Statistical analysis

Patients’ characteristics were summarized using descriptive statistics [mean and standard deviation (SD)] and compared using Pearson’s χ² test or Student t test, when appropriate; a p value < 0.05 was considered statistically signiﬁcant. Both OS and PFS were estimated using the Kaplan–Meier method, and median follow-up durations using the reverse Kaplan–Meier method. Survival curves with their log-rank tests were generated. Censored data were summarized descriptively for the two groups. We conducted a multivariate analysis of prognostic factors for OS in the HR+/HER2– population. Variables, including prognostic factors, were selected for univariate analysis. Performance status was not included in the analysis due to the number of missing data. For each variable of interest, univariate coefficients were estimated with a Cox model using the available data for this variable. A multivariate analysis was then conducted using the backward variable selection method, checking for potential cofounding effects at each step. The initial model included all variables that were found to have a significant or moderate prognostic effect (p < 0.25) during the univariate analysis. The backward variable selection that led to the final model was realized using the sample of patients with complete data for every variable included in the initial model. The final model was then re-estimated using the sample of patient with complete data for the selected variables. The multivariate analysis was performed using a Cox model adjusted and stratiﬁed for prognostic survival factors and potential cofounders. The Breslow estimator was used to generate adjusted survival curves. HRs were presented on a descriptive basis with 95% conﬁdence intervals (CI).

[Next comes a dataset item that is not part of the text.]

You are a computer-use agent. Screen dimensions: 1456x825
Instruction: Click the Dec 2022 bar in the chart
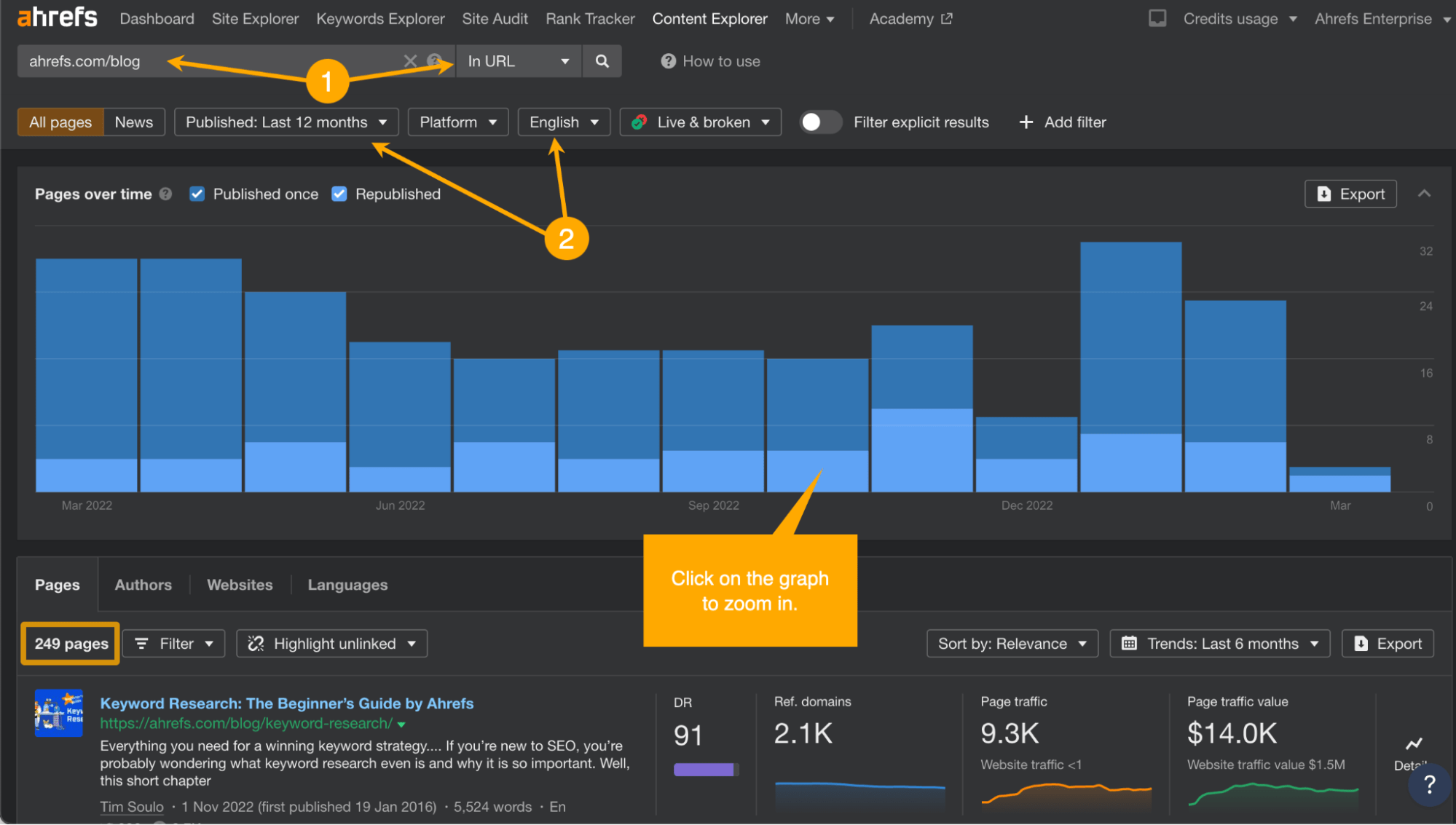click(x=1026, y=454)
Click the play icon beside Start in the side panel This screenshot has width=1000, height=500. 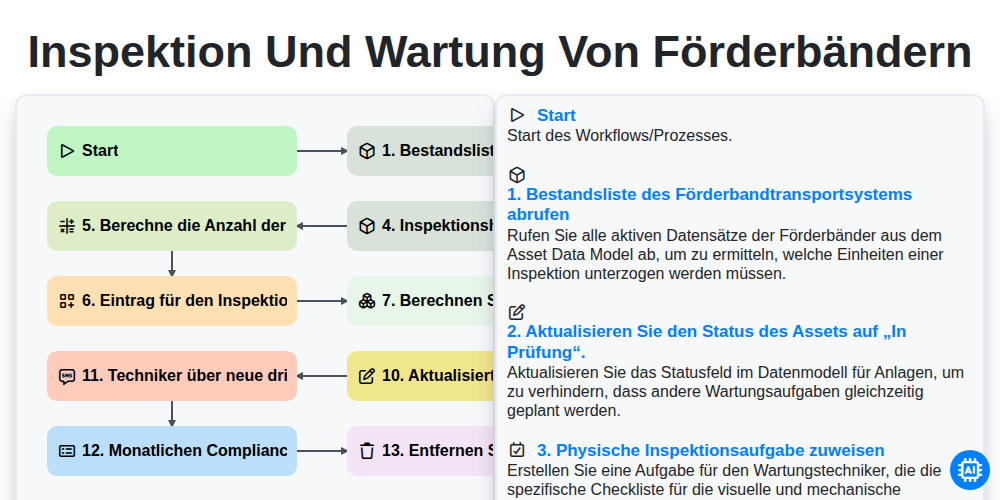(x=517, y=115)
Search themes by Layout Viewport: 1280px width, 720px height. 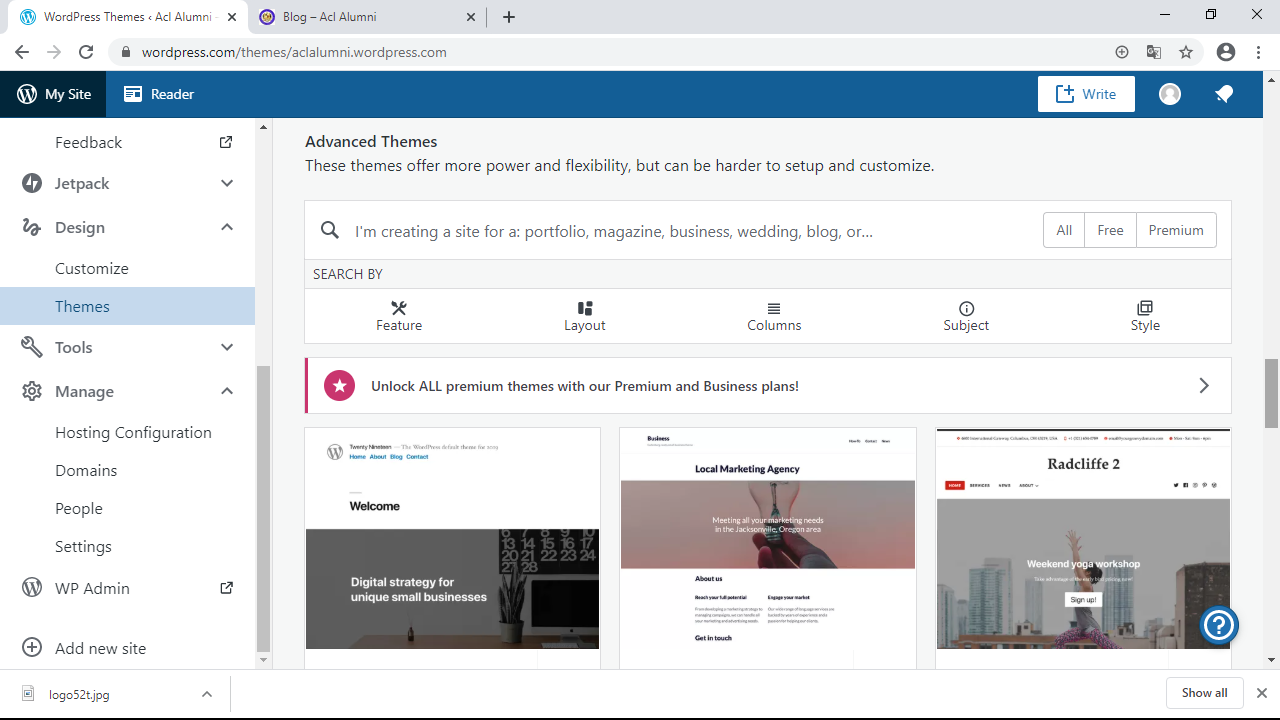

To allow specific comparisons, a matched population of women was selected according to the following criteria: age (years) at first metastatic relapse [<50 ; (50–70); >70], tumor grade according to Scarff–Bloom–Richardson, presence of visceral metastasis or not, HR/HER2 subtype, de novo metastatic disease or not, and adjuvant CT or not. The continuous variable of age was used in case of several matched female.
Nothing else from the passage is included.